Sunday, March 26, 2006

Israel and Youth Trips

I've never been to Israel. I haven't been on Birthright or the March of the Living or Young Judea Discovery or any of those other youth group trips I get daily E-mails about. Part of the reason that I've been putting it off is because, as the ethnography article states, I look at it as a rite of passage. It's this really significant event that has to happen at the perfect time with the perfect group of people. And it's become such an obvious rite of passage in Jew's life that when I tell people that I haven't gone to Israel yet, even my non-Jewish friends reply "You should." Birthright would be the obvious trip--who could pass up a free vacation? Part of what makes it less appealing, however, is that most accounts I've heard of it make it sound like one big hook-up fest, and somehow the idea of spending my first week in the Holy Land listening to a friend cry over some jerk from Rutgers didn't seem quite right. Of course, the ethnography article also says that the goal of these programs is that "in the years ahead,
these youngsters will make the most consequential "affiliation," namely marriage to a Jewish partner and all that flows from that choice—forming a Jewish family, raising Jewish children, playing an active role in a Jewish community, making a commitment to
Jewish values, literacy, and causes, and doing so through formal affiliations within the organized Jewish community" (10). I don't agree that marriage to another Jew necessarily leads to all that or is the best way to fix the "continuity problem," but maybe making lovematches on these trips isn't actually that far off from their mission.

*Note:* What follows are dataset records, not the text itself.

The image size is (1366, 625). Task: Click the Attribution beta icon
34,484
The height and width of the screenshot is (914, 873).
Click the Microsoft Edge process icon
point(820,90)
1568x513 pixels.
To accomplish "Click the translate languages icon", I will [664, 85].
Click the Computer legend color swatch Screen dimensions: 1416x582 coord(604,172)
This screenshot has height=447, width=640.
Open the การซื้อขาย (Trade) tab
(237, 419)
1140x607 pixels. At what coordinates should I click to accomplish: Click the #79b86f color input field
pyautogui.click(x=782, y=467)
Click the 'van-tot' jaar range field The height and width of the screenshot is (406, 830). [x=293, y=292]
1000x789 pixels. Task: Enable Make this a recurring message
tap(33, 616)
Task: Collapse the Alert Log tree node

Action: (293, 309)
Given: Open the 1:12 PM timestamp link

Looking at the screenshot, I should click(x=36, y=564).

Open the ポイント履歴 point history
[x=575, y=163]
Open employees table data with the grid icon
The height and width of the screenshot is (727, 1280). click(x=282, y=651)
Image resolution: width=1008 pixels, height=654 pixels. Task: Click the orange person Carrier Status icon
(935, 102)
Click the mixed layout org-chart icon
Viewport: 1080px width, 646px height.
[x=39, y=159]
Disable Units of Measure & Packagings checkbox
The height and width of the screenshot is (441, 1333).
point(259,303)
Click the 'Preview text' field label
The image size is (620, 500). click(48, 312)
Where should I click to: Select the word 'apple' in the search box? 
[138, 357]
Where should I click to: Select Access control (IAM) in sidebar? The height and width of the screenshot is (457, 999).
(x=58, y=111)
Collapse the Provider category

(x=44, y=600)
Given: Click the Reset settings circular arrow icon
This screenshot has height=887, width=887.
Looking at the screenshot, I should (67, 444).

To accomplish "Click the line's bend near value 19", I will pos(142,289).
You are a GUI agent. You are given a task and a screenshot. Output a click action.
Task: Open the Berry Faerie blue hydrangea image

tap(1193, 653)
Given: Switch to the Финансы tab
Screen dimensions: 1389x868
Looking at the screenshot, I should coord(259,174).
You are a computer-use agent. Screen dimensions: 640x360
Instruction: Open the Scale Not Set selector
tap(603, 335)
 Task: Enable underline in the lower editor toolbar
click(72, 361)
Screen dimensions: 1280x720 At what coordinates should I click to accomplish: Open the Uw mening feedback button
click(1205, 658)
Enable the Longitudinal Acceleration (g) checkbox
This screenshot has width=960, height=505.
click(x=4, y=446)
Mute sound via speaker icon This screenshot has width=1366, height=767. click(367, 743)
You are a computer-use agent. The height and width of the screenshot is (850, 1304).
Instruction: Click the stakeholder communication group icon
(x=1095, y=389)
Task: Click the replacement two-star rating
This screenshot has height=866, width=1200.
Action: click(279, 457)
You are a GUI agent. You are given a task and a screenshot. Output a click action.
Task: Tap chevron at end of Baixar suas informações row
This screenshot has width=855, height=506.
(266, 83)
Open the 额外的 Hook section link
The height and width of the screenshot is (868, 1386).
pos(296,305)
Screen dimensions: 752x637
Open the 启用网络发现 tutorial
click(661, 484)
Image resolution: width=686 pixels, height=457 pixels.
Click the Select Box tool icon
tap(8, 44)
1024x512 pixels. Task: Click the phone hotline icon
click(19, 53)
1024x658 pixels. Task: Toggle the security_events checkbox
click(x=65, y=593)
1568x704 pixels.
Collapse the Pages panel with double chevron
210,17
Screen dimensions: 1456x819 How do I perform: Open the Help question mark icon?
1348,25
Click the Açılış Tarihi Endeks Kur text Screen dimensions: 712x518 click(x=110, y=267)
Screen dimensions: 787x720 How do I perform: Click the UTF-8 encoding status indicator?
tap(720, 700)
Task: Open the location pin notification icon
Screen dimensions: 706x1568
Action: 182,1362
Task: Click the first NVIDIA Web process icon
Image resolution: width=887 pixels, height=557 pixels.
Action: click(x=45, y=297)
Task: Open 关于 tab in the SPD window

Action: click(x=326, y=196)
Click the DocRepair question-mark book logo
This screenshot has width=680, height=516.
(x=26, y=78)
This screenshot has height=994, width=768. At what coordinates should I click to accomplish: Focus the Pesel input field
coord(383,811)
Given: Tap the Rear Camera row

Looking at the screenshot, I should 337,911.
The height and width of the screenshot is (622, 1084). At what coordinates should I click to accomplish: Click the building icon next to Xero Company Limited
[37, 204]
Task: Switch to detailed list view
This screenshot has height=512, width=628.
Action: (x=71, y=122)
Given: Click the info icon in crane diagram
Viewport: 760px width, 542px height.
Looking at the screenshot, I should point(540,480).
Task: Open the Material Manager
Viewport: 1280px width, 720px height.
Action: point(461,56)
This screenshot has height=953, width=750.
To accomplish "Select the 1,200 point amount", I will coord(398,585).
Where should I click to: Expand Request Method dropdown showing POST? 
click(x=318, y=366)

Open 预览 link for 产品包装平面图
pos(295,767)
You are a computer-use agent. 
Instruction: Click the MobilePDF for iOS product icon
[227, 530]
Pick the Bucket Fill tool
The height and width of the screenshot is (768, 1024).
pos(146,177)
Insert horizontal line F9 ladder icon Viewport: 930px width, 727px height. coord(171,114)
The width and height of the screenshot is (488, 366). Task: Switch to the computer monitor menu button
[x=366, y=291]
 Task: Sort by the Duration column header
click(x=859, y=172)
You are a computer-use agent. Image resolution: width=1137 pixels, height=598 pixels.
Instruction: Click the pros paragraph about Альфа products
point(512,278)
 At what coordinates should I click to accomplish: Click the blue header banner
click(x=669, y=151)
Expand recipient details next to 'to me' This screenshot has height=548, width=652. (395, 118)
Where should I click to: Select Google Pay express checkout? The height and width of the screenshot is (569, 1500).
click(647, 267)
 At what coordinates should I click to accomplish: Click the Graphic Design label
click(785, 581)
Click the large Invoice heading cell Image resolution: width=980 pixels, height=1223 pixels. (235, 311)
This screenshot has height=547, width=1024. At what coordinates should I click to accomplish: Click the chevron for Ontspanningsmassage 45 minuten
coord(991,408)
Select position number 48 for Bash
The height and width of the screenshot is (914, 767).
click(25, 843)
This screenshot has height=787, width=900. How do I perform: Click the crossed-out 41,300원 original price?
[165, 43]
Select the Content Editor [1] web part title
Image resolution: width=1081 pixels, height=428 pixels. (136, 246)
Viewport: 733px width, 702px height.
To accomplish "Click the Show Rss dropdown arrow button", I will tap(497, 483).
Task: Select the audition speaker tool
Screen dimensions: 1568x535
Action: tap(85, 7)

A friend of mine once called Birthright Israel "just a PR campaign for the Israeli government." At time time, the comment really bothered me, but after learning more about these trips, perhaps they aren't as organic as I thought. They are engineered to give the students a specific idea of what Israel and Jewish identity are. I think the trips are still meaningful, however. Even if the participants don't go to shul or any other Hillel events, they have this trip as their one Jewish activity; something to tie them to a larger community out there somewhere. I haven't met that many people who've made life-long friends through these trips, but they have made connections with vague groups of friends whom they keep in touch with on AIM over the years and run into on other Hillel trips (like Professor Cohen's friends).